Schematic representation of Trx1-mediated Atg7 regulation. Trx1 is oxidized at Cys32-Cys35 in response to GD, which is prerequisite for S-nitrosylation at Cys73. Cys32-Cys35 are reduced by Cys545-Cys548 of Atg7, which triggers S-nitrosylation of Atg7 at Cys402. S-nitrosylation of Atg7 promotes autophagy.

Trx1 acts as a transnitrosylase in cardiomyocytes during ischemia

S-nitrosylation of proteins takes place when proteins are directly exposed to NO produced by NO synthase (NOS) or small NO carrier molecules, such as N₂O₃ and GSNO. However, protein S-nitrosylation takes place more efficiently and in a more stable manner when NO is transferred from other NO-carrying proteins, including Trx1 (20–24), GAPDH (15), and hemoglobin (34). This process is called transnitrosylation (14). Transnitrosylation is a secure and regulated mechanism of amplification of the NO/SNO signal since it can target protein thiols through protein-protein interaction (33). Here we show that Trx1 acts as an endogenous transnitrosylase for cardiac proteins, including Atg7, under basal conditions and during myocardial ischemia, and that Cys73 plays an essential role in transferring NO to its targets. The ability of Trx1 to transnitrosylate proteins has been shown primarily in vitro. However, we present multiple lines of evidence that the transfer of NO from Cys73 of Trx1 to Atg7 occurs in the heart in vivo and that transnitrosylation is critical for activation of autophagy. Trx1-mediated transnitrosylation may be particularly important during hypoxia/ischemia because (although it is controversial; see ref. 35), in theory, the level of free NO may be reduced in this condition since O₂ is required for NO synthesis (36, 37).

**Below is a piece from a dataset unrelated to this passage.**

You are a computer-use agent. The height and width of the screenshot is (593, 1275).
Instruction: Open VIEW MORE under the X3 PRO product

Furthermore, NO is highly reactive but has limited bioavailability (15). Recent reports indicated that S-nitrosylation of cellular proteins involves a series of enzymatic reactions and signaling within an interactome that mediates NO synthesis, SNO synthesis, and transnitrosylation (33, 38). Our findings are consistent with these findings in that Trx1 and Atg7 form at least a transient protein complex after ischemia. The presence of a Trx1 interactome to facilitate S-nitrosylation would increase the specificity, stability, and significance of the transnitrosylation of Atg7 by Trx1.

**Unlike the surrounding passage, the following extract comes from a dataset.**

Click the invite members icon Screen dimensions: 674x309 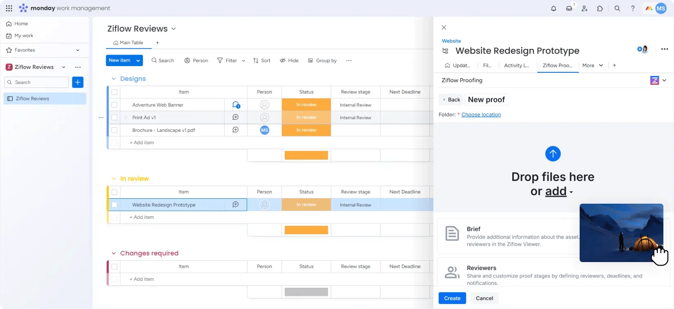point(585,8)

The molecular mechanisms of transnitrosylation by Trx1. Trx1 is an S-nitrosylated protein that can either receive NO from or transfer NO to other proteins (11). The transnitrosylase activity of Trx1 is associated with S-nitrosylation at Cys73 (23). S-nitrosylation of Trx1 at Cys73 is stimulated when the oxidoreductase catalytic site, namely Cys32-Cys35, is oxidized. Thus, it is likely that SNO is released from Cys73 of Trx1 when Trx1 is reduced at Cys32-Cys35 (32). Interestingly, Atg7 has a Trx1-like CXXC motif at Cys545-Cys548 that can reduce Trx1 through thiol-disulfide exchange. Furthermore, the transfer of NO from Trx1 to Atg7 is significantly inhibited when Atg7 CC545/548SS, which inhibits the thiol-disulfide exchange between Atg7 and Trx1, is expressed. Thus, the thiol-disulfide exchange not only allows Trx1 to release SNO from Cys73, possibly through an allosteric effect of the reduction of the catalytic center, but also facilitates the transfer of NO from Trx1 to Atg7 due to their proximity. The results of an unbiased screening suggest that many proteins whose S-nitrosylation is dependent on the presence of intact Cys73 in Trx1 have CXXC-like motifs, and, by inference, oxidoreductase-like activity. In addition to Atg7, we found that Fhl2 directly reduces Trx1 in vitro (Figure 5H). RhoA, an S-nitrosylation target of Trx1 Cys73 (39), also possesses a CXXC-like motif. Thus, thiol-disulfide exchange may also facilitate the transfer of NO from Trx1 at Cys73 to other proteins.

Pathophysiological significance of Trx1-induced protein oxidation. Trx1 is generally thought of as a reducing enzyme. However, our results show that Trx1 actually oxidizes Atg7, whereas Atg7 reduces Trx1 under GD conditions. Of note, the substrate-trapping Trx1 mutant can interact with Atg7 at Cys545-Cys548. It is generally thought that Cys32 of the trapping mutant is reduced at baseline and then forms a disulfide bond with an oxidized substrate (40). However, given that Atg7 Cys545-Cys548 reduces the disulfide bond at Cys32-Cys35 of Trx1, it would appear that oxidized Cys32 may also form a disulfide with reduced substrates under some conditions. It should be noted that Trx1 mediates S-nitrosylation of Atg7 even under basal conditions, without GD or ischemia, in the heart in vivo (Figure 5C). This is consistent with the fact that approximately half of Trx1 remains oxidized in the heart under basal conditions (23). The ability of Trx1 to protect the heart through transnitrosylation even after it loses its oxidoreductase activity suggests that the previously reported salutary actions of Trx1 may be mediated through multiple mechanisms besides the antioxidant mechanism.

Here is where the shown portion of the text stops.